1T-SRAM is a pseudo-static random-access memory (PSRAM) technology introduced by MoSys, Inc. in September 1998, which offers a high-density alternative to traditional static random-access memory (SRAM) in embedded memory applications. Mosys uses a single-transistor storage cell (bit cell) like dynamic random-access memory (DRAM), but surrounds the bit cell with control circuitry that makes the memory functionally equivalent to SRAM (the controller hides all DRAM-specific operations such as precharging and refresh). 1T-SRAM (and PSRAM in general) has a standard single-cycle SRAM interface and appears to the surrounding logic just as an SRAM would.

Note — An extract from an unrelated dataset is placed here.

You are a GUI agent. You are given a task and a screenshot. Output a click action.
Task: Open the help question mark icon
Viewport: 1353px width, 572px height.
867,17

Due to its one-transistor bit cell, 1T-SRAM is smaller than conventional (six-transistor, or "6T") SRAM, and closer in size and density to embedded DRAM (eDRAM). At the same time, 1T-SRAM has performance comparable to SRAM at multi-megabit densities, uses less power than eDRAM and is manufactured in a standard CMOS logic process like conventional SRAM.

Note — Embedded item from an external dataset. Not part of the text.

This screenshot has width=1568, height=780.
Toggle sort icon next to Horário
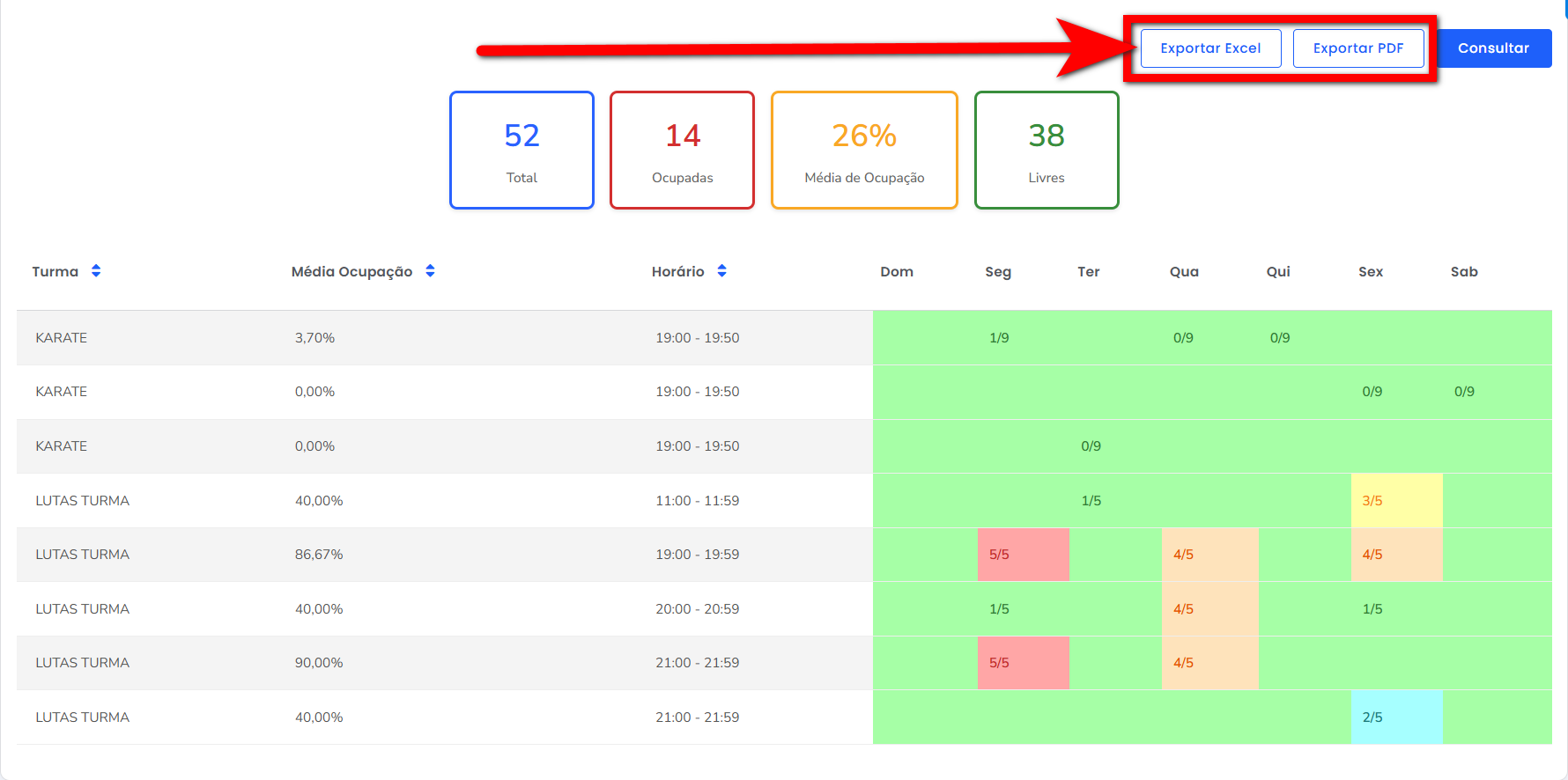721,271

MoSys markets 1T-SRAM as physical IP for embedded (on-die) use in System-on-a-chip (SOC) applications. It is available on a variety of foundry processes, including Chartered, SMIC, TSMC, and UMC. Some engineers use the terms 1T-SRAM and "embedded DRAM" interchangeably, as some foundries provide MoSys's 1T-SRAM as "eDRAM". However, other foundries provide 1T-SRAM as a distinct offering.